PHOTO FOURNIE PAR LA FAMILLE

Outre Martin Richard, l'attentat a également coûté la vie à Krystie Campbell, une gérante de restaurant de 29 ans. Son père a expliqué à la presse locale qu'elle avait accompagné sa meilleure amie pour photographier le compagnon de cette dernière à l'arrivée du marathon.

En fin d'après-midi, l'université de Boston a quant à elle déclaré que la 3e personne tuée dans l'attentat était un de ses étudiants, venu assister avec deux autres étudiants à l'arrivée du marathon. L'un d'eux --une jeune fille-- était dans un état stable après avoir été opérée lundi et mardi, a précisé l'université. Le troisième étudiant n'avait pas été blessé.

Deux frères perdent une jambe chacun

Durant toute la nuit et mardi matin les chirurgiens qui ont soigné les victimes des deux explosions survenues à quelques secondes d'intervalle sur le parcours du marathon, tout près de la ligne d'arrivée, ont procédé à plusieurs amputations.

Outre les trois personnes tuées, 176 ont été blessées, dont 17 sont dans un état très grave.

«Si mes chiffres sont bons, nous avons procédé à quatre amputations» à l'hôpital Massachusetts General, a déclaré le chef du service de traumatologie George Velmahos.
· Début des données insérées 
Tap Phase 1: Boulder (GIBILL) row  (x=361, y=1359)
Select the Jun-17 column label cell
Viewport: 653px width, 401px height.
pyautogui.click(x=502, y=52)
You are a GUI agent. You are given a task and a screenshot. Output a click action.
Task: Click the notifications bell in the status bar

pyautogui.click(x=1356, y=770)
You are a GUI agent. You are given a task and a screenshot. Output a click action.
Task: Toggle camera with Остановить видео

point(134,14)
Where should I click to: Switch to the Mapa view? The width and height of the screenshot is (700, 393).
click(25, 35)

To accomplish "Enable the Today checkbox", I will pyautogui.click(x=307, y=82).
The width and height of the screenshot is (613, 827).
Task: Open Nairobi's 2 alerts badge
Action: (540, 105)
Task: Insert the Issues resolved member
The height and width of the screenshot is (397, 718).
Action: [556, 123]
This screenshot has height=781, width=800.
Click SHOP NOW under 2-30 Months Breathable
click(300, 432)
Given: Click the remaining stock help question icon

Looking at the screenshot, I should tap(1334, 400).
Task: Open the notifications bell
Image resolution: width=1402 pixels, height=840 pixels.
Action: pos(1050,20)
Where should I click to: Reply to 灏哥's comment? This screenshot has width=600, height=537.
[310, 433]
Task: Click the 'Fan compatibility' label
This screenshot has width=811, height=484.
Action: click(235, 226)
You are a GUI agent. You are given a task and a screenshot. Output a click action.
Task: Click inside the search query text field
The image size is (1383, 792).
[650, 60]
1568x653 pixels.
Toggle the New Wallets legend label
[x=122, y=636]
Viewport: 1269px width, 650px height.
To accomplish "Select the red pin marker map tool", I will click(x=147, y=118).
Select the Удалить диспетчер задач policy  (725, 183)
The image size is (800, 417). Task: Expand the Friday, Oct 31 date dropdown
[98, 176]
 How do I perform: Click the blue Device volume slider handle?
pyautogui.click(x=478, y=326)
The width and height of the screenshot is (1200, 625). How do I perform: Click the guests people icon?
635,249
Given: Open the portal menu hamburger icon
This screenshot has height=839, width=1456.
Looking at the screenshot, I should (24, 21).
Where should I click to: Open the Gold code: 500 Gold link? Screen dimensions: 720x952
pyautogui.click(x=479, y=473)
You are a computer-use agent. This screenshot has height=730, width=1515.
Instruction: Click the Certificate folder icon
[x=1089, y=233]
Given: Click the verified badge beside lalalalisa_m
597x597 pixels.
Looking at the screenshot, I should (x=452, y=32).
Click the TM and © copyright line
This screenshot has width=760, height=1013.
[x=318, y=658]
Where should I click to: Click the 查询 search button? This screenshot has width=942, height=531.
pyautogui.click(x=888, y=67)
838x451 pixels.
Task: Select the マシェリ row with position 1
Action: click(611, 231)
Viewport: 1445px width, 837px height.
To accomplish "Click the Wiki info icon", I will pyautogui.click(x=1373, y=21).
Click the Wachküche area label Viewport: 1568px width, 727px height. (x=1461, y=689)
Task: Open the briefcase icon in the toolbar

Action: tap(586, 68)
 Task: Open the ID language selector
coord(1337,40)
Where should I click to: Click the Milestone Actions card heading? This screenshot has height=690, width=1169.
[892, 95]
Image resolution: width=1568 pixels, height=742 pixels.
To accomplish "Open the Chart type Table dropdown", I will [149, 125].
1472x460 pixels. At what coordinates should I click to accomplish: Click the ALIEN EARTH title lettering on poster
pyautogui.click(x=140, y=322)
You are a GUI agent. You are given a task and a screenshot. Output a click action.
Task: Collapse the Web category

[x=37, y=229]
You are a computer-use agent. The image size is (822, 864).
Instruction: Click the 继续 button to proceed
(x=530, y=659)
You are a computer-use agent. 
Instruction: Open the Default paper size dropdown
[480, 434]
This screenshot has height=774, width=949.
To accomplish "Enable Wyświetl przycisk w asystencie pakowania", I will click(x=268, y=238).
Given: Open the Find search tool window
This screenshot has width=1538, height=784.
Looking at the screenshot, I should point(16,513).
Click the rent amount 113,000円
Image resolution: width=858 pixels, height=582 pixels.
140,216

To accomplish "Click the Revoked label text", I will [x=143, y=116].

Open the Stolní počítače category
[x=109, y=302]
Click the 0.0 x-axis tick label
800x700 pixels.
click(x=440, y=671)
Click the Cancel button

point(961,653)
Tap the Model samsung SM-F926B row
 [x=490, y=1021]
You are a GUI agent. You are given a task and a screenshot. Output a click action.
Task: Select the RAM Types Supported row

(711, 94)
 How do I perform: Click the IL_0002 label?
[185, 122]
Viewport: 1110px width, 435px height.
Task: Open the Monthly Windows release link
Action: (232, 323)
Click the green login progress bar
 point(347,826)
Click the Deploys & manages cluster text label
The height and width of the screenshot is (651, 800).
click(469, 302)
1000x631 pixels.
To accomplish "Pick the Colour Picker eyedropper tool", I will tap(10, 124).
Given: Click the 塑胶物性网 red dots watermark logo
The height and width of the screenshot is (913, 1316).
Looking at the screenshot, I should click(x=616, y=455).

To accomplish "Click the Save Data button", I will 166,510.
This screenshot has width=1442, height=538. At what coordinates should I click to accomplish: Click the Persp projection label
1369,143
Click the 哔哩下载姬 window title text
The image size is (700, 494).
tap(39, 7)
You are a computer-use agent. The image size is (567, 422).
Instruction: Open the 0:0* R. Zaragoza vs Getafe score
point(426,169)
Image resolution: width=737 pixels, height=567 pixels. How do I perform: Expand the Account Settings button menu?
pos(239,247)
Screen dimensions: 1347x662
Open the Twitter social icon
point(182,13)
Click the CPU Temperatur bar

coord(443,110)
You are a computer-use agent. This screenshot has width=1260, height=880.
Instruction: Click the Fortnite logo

«Deux autres personnes sont susceptibles d'être amputées mais j'espère que nous sauverons leurs jambes. (...) Cette bombe a probablement été placée près du sol et donc des blessures des membres inférieurs sont à redouter», a ajouté le médecin.

Liz Norden, mère de cinq enfants, a raconté de son côté comment deux de ses fils, âgés de 31 ans et 33 ans, avaient chacun perdu une jambe dans l'explosion. Ils s'étaient tous deux rendus sur Boylston Street pour voir un de leurs amis terminer la course.

Plus chanceux, Bill Iffrig, infatigable coureur de 78 ans, n'a pas été blessé alors que des photos le montrent en train de tomber à genoux près de la ligne d'arrivée au moment de la première explosion.

M. Iffrig a raconté au journal local Everett Herald avoir brièvement vu un objet ressemblant à une boîte de café, qui pourrait avoir été un débris de la bombe selon lui.

«Ensuite il y a eu toute cette fumée et je ne pouvais plus voir grand chose», a encore raconté M. Iffrig, qui s'est remis debout et a terminé les derniers mètres de son marathon.